:: TO DO ::
Swap "radio button" for "option button" throughout the material below, leave the pictures out, and give the rest back unchanged.

:: DATA PROVIDED ::
★ ★ ★

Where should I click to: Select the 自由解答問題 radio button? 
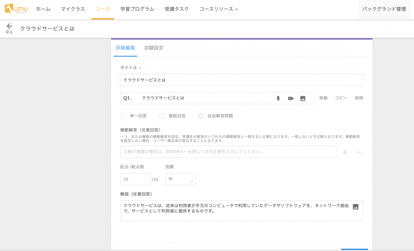pyautogui.click(x=200, y=116)
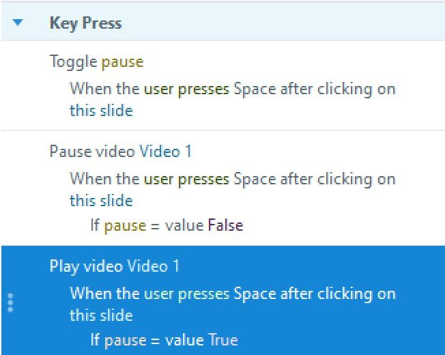The image size is (445, 355).
Task: Click 'Video 1' link in Pause video trigger
Action: (165, 151)
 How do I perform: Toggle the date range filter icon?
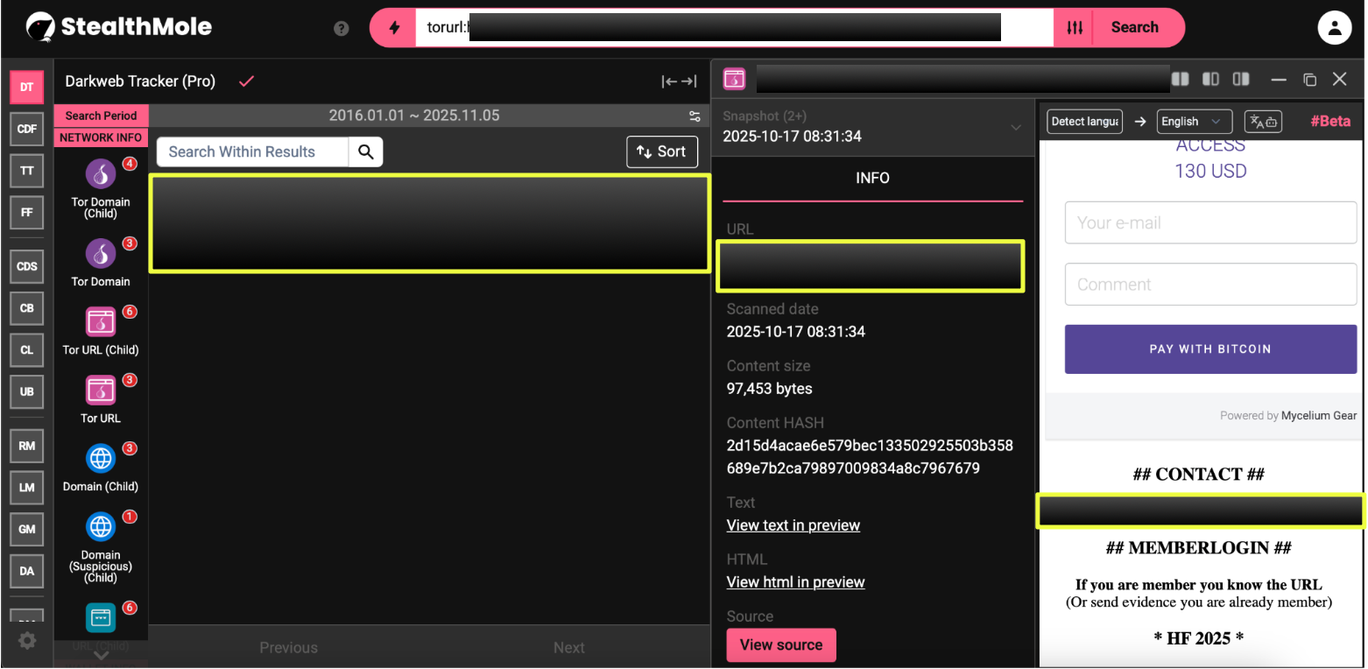tap(695, 116)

★ ★ ★

:: IN RESPONSE ::
Where should I click to: Select the 自由解答問題 option button? 
pyautogui.click(x=200, y=116)
The image size is (445, 355).
Task: Click 'Video 1' link in Pause video trigger
Action: (165, 151)
 How do I perform: Toggle the date range filter icon?
tap(695, 116)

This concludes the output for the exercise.